Text segment:
■ ■ ■ ■ ■ ■ ■

VIK: Having been away from home for many years, when I returned, I was looking at things very differently, as my gaze had gotten used to the European way. Almost like seeing something familiar but with an outsider’s gaze, while having deep knowledge about the place.
I was just beginning my journey with photography before I moved to Prague. After many years struggling with addiction, I finally got sober, found photography, took a two-month crash course, and started taking photos at bars. Later, I found work as a photojournalist in one of the online media companies.
I moved to Prague because I met my previous partner. We met in Nepal and wanted to live together, so I moved to the Czech Republic. I stayed in the countryside for a few years before we separated, and in 2021 I moved to Prague. Prague is a beautiful city, and inspired by Czech photographers such as Josef Sudek and Josef Koudelka, I wanted to document Prague like they did, but with my own understanding of the world and the way I see it.
2. What part of your artistic baggage from Nepal came with you to Prague? Did it stay the same, or did the city slowly reshape it?
VIK: People are something that has stayed with me since I started photography back in Nepal, and I still look for people in my frames, no matter where I shoot, whether it’s Prague or anywhere in Europe.
My practice of taking photos of people has completely changed, though. Back home in Nepal, I was taking very intimate and close portraits, and that changed living in Prague. Shooting from the margins, I keep my distance because the city allows me to include the architecture as part of my frame. My way of shooting did evolve as I play with more dead space, allowing light and shadow to be part of my storytelling while still having a person in the frame. But now, it’s not only about the subject, it is also about what is not in the frame.

■ ■ ■ ■ ■ ■ ■

Given task:
In one to three sentences, explain why, according to the interview, VIK keeps a distance from people when photographing in Prague. The dataset excerpt that comes next is separate material with no connection to the interview.

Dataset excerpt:
■ ■ ■ ■ ■ ■ ■

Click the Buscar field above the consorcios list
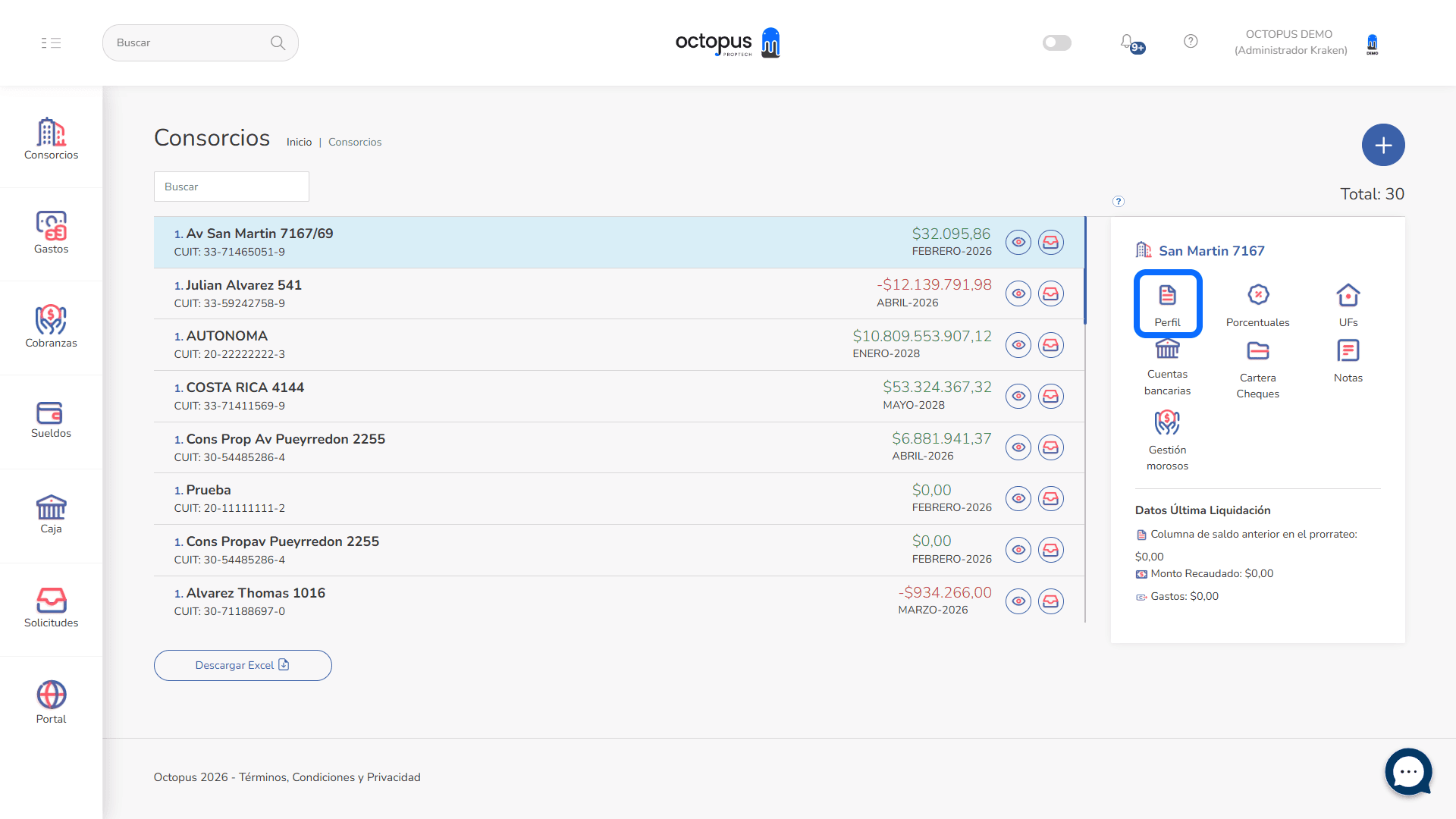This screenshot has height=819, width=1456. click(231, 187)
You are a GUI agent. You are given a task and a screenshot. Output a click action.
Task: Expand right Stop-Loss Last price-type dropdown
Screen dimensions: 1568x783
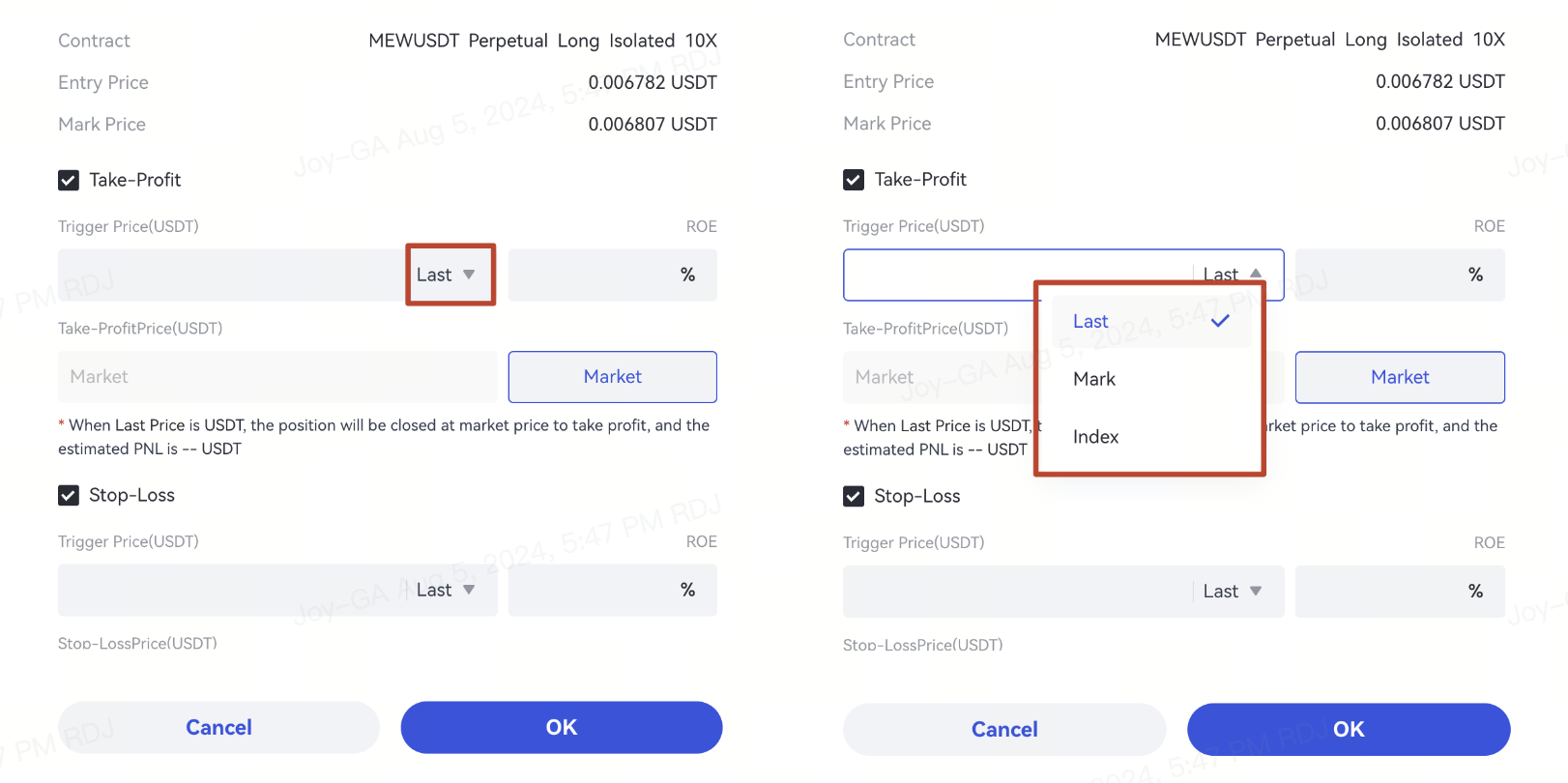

■ ■ ■ ■ ■ ■ ■

Solved problem:
VIK keeps a distance because Prague allows the architecture to be included as part of the frame. Shooting from the margins in this way replaced the very intimate, close portraits VIK took in Nepal.